The current decrease in exploration and production activity, together with market expectations of a likely slow recovery in oil prices, has reduced the expected future period cash flows of the Company’s E&P segment.  Based on these events, the Company concluded that a triggering event occurred which required the Company to perform an impairment test of the property and equipment and intangible assets of its E&P segment as of June 30, 2020 using July 2020 industry projections for drilling activity by basin as the basis for expectations about future activity.  Based upon the results of the impairment test, the Company concluded that the carrying value exceeded the projected undiscounted cash flows of four landfills in the E&P segment. The next step was to calculate the fair value of these four landfills using an income approach employing a discounted cash flow (DCF) model over the lesser of 40 years or the remaining life of each landfill. Additional key assumptions used in the DCF model included a discount rate of 12% applied to the cash flows, annual revenue projections based on E&P waste resulting from projected levels of oil and natural gas exploration and production activity during the forecast period at each location, gross margins based on estimated operating expense requirements during the forecast period, estimated capital expenditures over the forecast period and income taxes based on the estimated federal and state income tax rates applicable during the cash flow periods. For each of the four landfills, the carrying value exceeded the calculated discounted fair value, resulting in the recording of an impairment charge of $417,384 to Impairments and other operating items in the Condensed Consolidated Statements of Net Income (Loss) during the three months ended June 30, 2020.  The four landfills had $0 of intangible assets at June 30, 2020; therefore, no impairment charge was attributable to intangible assets.
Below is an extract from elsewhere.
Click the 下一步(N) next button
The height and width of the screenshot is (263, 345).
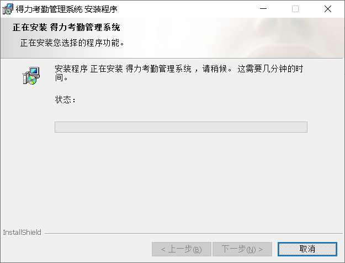(x=242, y=249)
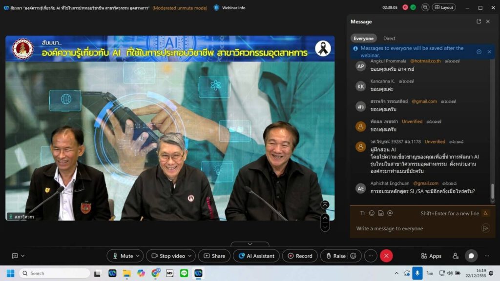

Following the impairment charge, which reduced the carrying value of property and equipment by $417,384, the E&P segment has a remaining balance in property, plant and equipment of $412,974 at June 30, 2020. Additionally, the E&P segment has a balance of $58,712 in intangible assets at June 30, 2020. If the estimated annual cash flows in the DCF model for each asset or asset group tested was changed by 10%, the resulting impairment charge would change by approximately $3,000.
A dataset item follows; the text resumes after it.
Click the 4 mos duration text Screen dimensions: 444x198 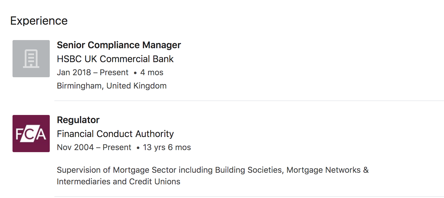pos(152,73)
The aforementioned impairment charges were partially offset by a $4,145 adjustment to reduce the fair value of an amount payable in 2021 under a liability-classified contingent consideration arrangement calculated on future earnings and cash flows associated with the acquisition of an E&P business in 2014. Based upon the outlook for E&P waste services in the market where the acquired business operates, the payment of the contingent consideration was deemed unlikely and the carrying value was reduced to $0 as of June 30, 2020, resulting in a credit to Impairments and other operating items in the Condensed Consolidated Statements of Net Income (Loss).